» **EXERCISE INSTRUCTIONS**:
Output exactly those lines of the data that lie between the line containing "This screenshot has height=982, width=1204." and the final line, both ends counted.

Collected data
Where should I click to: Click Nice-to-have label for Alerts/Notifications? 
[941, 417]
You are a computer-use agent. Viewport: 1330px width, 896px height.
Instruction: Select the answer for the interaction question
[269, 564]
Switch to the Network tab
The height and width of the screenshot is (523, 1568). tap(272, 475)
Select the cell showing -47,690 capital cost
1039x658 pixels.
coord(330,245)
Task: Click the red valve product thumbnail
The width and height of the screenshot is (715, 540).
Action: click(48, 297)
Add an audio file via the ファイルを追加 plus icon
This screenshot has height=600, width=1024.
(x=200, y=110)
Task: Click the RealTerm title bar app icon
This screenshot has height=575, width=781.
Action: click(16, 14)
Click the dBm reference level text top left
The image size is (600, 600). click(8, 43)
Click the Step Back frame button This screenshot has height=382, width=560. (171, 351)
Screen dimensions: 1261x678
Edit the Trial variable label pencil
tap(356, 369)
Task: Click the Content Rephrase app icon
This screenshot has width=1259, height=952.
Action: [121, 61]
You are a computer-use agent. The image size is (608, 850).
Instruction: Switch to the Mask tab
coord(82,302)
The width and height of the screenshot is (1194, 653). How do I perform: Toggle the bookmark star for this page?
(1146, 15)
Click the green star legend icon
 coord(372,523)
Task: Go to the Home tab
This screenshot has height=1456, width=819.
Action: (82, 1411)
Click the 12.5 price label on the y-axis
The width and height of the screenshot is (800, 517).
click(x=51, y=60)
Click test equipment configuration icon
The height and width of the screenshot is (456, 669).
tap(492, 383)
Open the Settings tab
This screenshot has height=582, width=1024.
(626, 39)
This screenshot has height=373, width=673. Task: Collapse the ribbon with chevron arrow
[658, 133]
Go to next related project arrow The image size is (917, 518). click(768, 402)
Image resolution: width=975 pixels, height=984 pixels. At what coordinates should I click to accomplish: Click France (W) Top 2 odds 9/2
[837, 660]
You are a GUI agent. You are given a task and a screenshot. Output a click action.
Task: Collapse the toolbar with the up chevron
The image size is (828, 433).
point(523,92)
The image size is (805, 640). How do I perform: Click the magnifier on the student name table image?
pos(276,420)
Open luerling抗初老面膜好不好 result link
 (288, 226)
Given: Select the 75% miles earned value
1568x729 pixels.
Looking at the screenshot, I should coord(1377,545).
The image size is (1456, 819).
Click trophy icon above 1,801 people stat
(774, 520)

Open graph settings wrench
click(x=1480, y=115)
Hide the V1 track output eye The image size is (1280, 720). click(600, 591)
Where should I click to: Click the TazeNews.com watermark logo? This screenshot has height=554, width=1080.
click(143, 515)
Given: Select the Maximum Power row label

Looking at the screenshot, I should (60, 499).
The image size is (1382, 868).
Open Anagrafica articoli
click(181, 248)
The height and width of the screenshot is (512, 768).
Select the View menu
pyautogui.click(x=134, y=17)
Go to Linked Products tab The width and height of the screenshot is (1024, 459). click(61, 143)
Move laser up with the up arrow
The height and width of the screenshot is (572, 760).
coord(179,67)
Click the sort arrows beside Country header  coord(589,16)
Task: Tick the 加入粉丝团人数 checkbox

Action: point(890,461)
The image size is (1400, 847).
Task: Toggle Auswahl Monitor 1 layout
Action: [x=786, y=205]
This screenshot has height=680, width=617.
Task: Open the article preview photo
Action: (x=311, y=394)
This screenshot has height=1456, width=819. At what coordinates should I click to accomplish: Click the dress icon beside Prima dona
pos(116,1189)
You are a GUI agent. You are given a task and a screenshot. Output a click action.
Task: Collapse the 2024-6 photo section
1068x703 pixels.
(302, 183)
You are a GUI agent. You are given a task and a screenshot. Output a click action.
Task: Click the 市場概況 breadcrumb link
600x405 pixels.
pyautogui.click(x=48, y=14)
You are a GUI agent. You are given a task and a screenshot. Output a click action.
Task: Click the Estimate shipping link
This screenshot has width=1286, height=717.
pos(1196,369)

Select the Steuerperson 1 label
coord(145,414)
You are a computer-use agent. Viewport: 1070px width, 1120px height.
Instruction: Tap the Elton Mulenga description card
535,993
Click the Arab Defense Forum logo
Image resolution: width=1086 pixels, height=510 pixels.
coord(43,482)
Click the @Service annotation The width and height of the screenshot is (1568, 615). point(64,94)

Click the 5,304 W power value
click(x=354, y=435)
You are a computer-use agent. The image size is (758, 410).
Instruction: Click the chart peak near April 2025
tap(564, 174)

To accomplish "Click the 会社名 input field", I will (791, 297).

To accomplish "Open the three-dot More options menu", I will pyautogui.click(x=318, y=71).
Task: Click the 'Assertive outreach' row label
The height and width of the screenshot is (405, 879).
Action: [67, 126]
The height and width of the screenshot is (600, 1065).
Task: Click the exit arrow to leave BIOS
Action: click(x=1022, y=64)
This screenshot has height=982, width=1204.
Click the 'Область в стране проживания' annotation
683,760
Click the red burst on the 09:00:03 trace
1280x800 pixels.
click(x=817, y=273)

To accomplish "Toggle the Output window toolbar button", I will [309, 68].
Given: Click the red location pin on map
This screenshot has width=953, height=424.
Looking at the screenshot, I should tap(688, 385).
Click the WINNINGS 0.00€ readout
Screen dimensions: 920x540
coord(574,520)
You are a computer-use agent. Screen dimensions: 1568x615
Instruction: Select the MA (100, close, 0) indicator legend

» **ANSWER FOR THE TASK**:
This screenshot has height=982, width=1204.
Click the 'Область в стране проживания' annotation
683,760
Click the red burst on the 09:00:03 trace
1280x800 pixels.
click(x=817, y=273)

To accomplish "Toggle the Output window toolbar button", I will [309, 68].
Given: Click the red location pin on map
This screenshot has width=953, height=424.
Looking at the screenshot, I should tap(688, 385).
Click the WINNINGS 0.00€ readout
Screen dimensions: 920x540
coord(574,520)
You are a computer-use agent. Screen dimensions: 1568x615
Instruction: Select the MA (100, close, 0) indicator legend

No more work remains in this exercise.